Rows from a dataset
= = = =

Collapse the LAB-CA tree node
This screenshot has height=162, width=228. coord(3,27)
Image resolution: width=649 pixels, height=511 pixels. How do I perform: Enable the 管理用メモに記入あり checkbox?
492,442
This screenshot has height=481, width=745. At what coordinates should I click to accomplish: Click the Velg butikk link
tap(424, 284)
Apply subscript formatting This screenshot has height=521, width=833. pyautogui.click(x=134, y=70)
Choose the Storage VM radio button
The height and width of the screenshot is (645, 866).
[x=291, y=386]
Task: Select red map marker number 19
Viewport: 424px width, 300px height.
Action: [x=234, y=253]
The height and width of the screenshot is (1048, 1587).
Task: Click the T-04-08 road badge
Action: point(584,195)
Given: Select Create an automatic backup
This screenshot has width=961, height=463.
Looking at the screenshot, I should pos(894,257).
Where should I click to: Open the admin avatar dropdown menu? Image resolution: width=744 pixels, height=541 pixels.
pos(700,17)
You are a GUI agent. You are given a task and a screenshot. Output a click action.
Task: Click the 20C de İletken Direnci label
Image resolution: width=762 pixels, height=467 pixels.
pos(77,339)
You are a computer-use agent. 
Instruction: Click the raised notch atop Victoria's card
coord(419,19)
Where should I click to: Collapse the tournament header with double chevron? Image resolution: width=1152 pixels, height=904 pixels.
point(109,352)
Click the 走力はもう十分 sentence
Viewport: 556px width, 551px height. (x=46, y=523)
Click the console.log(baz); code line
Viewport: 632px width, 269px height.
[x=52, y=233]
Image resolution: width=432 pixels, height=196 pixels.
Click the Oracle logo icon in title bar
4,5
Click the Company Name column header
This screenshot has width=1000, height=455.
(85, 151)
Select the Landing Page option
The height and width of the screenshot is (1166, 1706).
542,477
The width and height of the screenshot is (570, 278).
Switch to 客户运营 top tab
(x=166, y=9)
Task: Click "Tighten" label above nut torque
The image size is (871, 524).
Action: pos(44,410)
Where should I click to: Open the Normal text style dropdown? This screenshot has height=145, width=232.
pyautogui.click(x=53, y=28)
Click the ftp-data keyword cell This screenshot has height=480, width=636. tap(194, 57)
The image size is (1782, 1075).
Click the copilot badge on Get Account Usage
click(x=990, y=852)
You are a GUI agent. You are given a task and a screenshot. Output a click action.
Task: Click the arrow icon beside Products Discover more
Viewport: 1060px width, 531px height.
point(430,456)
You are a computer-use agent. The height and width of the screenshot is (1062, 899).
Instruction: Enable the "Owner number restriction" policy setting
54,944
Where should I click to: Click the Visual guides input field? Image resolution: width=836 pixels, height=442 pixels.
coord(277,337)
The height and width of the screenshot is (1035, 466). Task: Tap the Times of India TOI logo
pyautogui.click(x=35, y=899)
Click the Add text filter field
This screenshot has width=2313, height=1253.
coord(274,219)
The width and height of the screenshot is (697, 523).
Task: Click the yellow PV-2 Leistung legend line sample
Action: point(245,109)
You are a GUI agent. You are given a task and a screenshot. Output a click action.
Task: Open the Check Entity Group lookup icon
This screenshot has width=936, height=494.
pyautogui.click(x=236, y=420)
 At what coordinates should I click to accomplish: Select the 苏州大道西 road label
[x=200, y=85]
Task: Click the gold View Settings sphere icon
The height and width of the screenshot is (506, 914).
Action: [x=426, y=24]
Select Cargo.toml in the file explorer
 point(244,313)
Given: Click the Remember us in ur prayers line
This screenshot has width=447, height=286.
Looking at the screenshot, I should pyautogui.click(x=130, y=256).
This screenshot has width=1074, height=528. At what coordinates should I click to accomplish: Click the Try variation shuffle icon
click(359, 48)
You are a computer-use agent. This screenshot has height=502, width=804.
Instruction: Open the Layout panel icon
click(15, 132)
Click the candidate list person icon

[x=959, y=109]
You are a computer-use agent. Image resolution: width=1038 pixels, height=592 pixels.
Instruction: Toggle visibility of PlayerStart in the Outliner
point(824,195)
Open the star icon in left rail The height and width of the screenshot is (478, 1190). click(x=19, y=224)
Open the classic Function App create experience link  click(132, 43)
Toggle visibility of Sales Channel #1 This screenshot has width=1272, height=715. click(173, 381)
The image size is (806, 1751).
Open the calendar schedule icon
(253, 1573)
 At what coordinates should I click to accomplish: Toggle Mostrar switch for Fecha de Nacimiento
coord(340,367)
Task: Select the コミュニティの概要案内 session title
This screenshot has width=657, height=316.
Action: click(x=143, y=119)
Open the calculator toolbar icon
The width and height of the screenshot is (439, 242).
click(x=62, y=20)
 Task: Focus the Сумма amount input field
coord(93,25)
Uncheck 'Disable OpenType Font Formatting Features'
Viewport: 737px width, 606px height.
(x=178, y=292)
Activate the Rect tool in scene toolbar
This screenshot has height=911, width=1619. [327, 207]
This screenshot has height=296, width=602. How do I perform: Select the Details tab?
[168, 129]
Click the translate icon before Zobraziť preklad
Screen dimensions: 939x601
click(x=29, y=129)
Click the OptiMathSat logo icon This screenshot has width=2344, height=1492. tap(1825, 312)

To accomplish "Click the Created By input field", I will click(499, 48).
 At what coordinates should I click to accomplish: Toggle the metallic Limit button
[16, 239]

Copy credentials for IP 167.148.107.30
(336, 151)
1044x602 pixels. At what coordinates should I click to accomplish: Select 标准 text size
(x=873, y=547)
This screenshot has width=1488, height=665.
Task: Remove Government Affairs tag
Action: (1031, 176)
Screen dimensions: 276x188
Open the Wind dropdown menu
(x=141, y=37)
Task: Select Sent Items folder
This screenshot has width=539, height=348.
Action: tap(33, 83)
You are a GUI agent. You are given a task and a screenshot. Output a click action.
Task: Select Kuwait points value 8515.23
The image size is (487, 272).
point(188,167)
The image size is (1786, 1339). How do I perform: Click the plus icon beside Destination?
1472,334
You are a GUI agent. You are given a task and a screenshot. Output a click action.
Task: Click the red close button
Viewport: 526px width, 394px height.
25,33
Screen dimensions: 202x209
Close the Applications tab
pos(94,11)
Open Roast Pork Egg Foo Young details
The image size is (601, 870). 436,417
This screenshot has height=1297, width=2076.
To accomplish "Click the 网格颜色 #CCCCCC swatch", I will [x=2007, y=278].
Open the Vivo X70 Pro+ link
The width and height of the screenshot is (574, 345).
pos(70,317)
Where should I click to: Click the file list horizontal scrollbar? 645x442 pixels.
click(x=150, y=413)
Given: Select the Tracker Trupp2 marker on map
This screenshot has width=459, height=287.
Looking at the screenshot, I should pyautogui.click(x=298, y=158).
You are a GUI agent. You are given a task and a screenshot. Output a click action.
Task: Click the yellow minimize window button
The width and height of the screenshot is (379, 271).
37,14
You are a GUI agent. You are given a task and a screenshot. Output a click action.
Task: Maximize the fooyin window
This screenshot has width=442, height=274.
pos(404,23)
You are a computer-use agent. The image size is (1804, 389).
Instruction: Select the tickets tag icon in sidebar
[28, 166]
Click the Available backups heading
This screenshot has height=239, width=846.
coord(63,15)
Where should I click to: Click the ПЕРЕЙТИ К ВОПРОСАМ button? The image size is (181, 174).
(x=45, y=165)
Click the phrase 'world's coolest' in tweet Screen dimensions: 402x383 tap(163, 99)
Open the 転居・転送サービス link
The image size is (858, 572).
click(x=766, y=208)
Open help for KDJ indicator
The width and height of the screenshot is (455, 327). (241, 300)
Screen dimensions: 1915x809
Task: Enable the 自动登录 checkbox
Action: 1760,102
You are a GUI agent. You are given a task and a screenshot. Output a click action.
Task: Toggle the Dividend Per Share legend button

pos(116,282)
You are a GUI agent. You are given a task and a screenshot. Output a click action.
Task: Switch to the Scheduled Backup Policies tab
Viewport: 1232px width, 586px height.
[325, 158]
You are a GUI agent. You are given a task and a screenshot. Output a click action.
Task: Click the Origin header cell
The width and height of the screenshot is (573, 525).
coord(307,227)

= = = =

REQUIRED WORK »
Copy out the records from the line containing "The image size is (1782, 1075)." through the line containing "click(359, 48)", including both of those lines.

CORRECT OUTPUT »
The image size is (1782, 1075).
Click the copilot badge on Get Account Usage
click(x=990, y=852)
You are a GUI agent. You are given a task and a screenshot. Output a click action.
Task: Click the arrow icon beside Products Discover more
Viewport: 1060px width, 531px height.
point(430,456)
You are a computer-use agent. The height and width of the screenshot is (1062, 899).
Instruction: Enable the "Owner number restriction" policy setting
54,944
Where should I click to: Click the Visual guides input field? Image resolution: width=836 pixels, height=442 pixels.
coord(277,337)
The height and width of the screenshot is (1035, 466). Task: Tap the Times of India TOI logo
pyautogui.click(x=35, y=899)
Click the Add text filter field
This screenshot has width=2313, height=1253.
coord(274,219)
The width and height of the screenshot is (697, 523).
Task: Click the yellow PV-2 Leistung legend line sample
Action: point(245,109)
You are a GUI agent. You are given a task and a screenshot. Output a click action.
Task: Open the Check Entity Group lookup icon
This screenshot has width=936, height=494.
pyautogui.click(x=236, y=420)
 At what coordinates should I click to accomplish: Select the 苏州大道西 road label
[x=200, y=85]
Task: Click the gold View Settings sphere icon
The height and width of the screenshot is (506, 914).
Action: [x=426, y=24]
Select Cargo.toml in the file explorer
 point(244,313)
Given: Click the Remember us in ur prayers line
This screenshot has width=447, height=286.
Looking at the screenshot, I should pyautogui.click(x=130, y=256).
This screenshot has width=1074, height=528. At what coordinates should I click to accomplish: Click the Try variation shuffle icon
click(359, 48)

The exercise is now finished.